- The Washington Times - Saturday, August 20, 2016

A handwritten list of 11 herbs and spices discovered in a scrapbook owned by Colonel Sanders’ second wife may be the top-secret “original recipe” that his Kentucky chicken franchise has kept under lock and key for the last several decades, the Chicago Tribune reported Friday.

Freelance reporter Jay Jones said he saw the recipe during a recent meeting in Corbin, Kentucky, with Joe Ledington, a 67-year-old retired teacher who worked as a kid for his uncle, Kentucky Fried Chicken founder “Colonel” Harland Sanders.

Mr. Jones was in town investigating Corbin’s fried chicken history for the Chicago Tribune when the local tourism office arranged for him to meet the legendary restaurateur’s nephew. Shortly after shaking hands, the journalist said Mr. Ledington began showing him the contents of an unassuming family photo album.

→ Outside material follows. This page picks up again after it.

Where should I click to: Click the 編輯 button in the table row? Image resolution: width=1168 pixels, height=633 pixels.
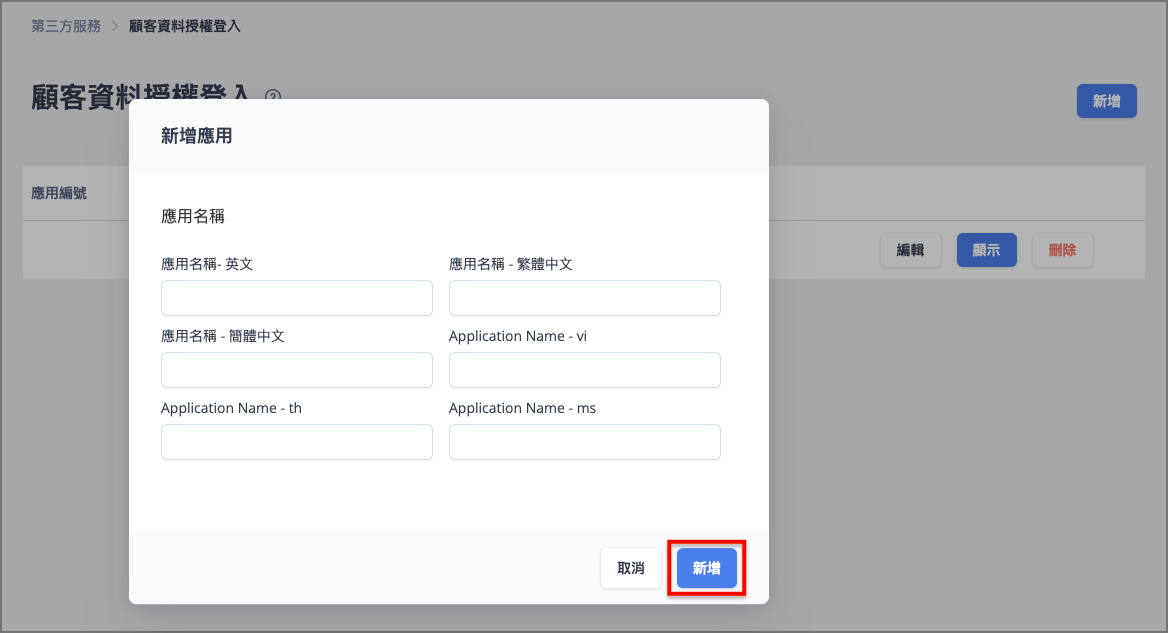910,250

He said the scrapbook originally belonged to his late aunt, Claudia Ledington, who worked for Sanders and helped him launch the KFC empire in addition to to becoming the colonel’s second wife in the late 1940s. She died on New Year’s Eve 1996, and Mr. Ledington said he inherited the scrapbook when his sister passed around four years ago.

Along with various photographs and assorted clippings, the scrapbook reportedly contained a handwritten note on the back of the women’s last will and testament labeled “11 Spices — Mix With 2 Cups White Fl.” The Tribune published a photograph of the ingredients in Friday’s article.

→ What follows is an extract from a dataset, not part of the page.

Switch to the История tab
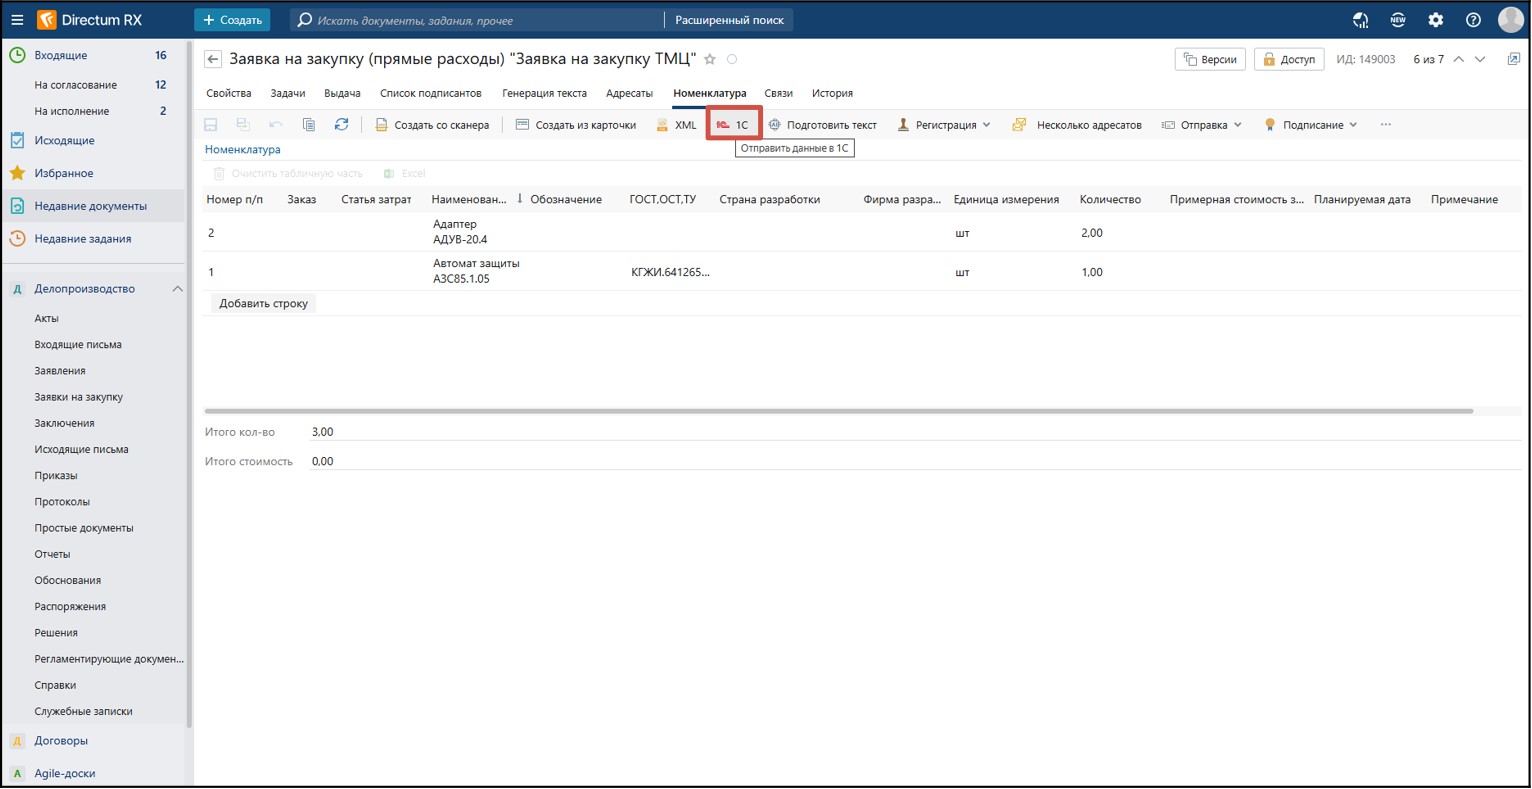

“That is the original 11 herbs and spices that were supposed to be so secretive,” the colonel’s nephew said, according to the journalist.

Mr. Ledington said he wasn’t sure who had written the note, but knew it was authentic because he worked for his uncle as a kid and blended the ingredients by hand.

“I mixed them over the top of the garage for years,” he recalled.

“The big thing we did was mix it with flour and bag it up and sell it to restaurants,” the nephew added. “Actually, my job was cutting up chickens and bagging up chicken mix. That’s what I did as a 10-, 11-, 12-year-old kid.”

Following the meeting, Mr. Ledington reluctantly acknowledged to a Tribune editor that he might have disclosed one of corporate America’s closely guarded trade secrets, then reportedly expressed uncertainty when asked again about its authenticity.

“It could be; I don’t know for sure,” he said, adding that the document hadn’t previously been displayed to the media.

When emailed a list the list of ingredients, a KFC spokesperson told the journalist that the recipe used to be written above the door of Sanders’ old diner, but today the company goes “to great lengths to protect such a sacred blend of herbs and spices.”

“Lots of people through the years have claimed to discover or figure out the secret recipe, but no one’s ever been right,” KFC said in a subsequent email.

The Tribune staff tried out the secret blend in tandem with the article’s publication and said the chicken they made “certainly tastes like KFC.”

As of 2012, Sanders’ original recipe was protected by a 2-foot-thick safe beneath KFC’s headquarters in Louisville, Kentucky, Bloomberg reported at the time.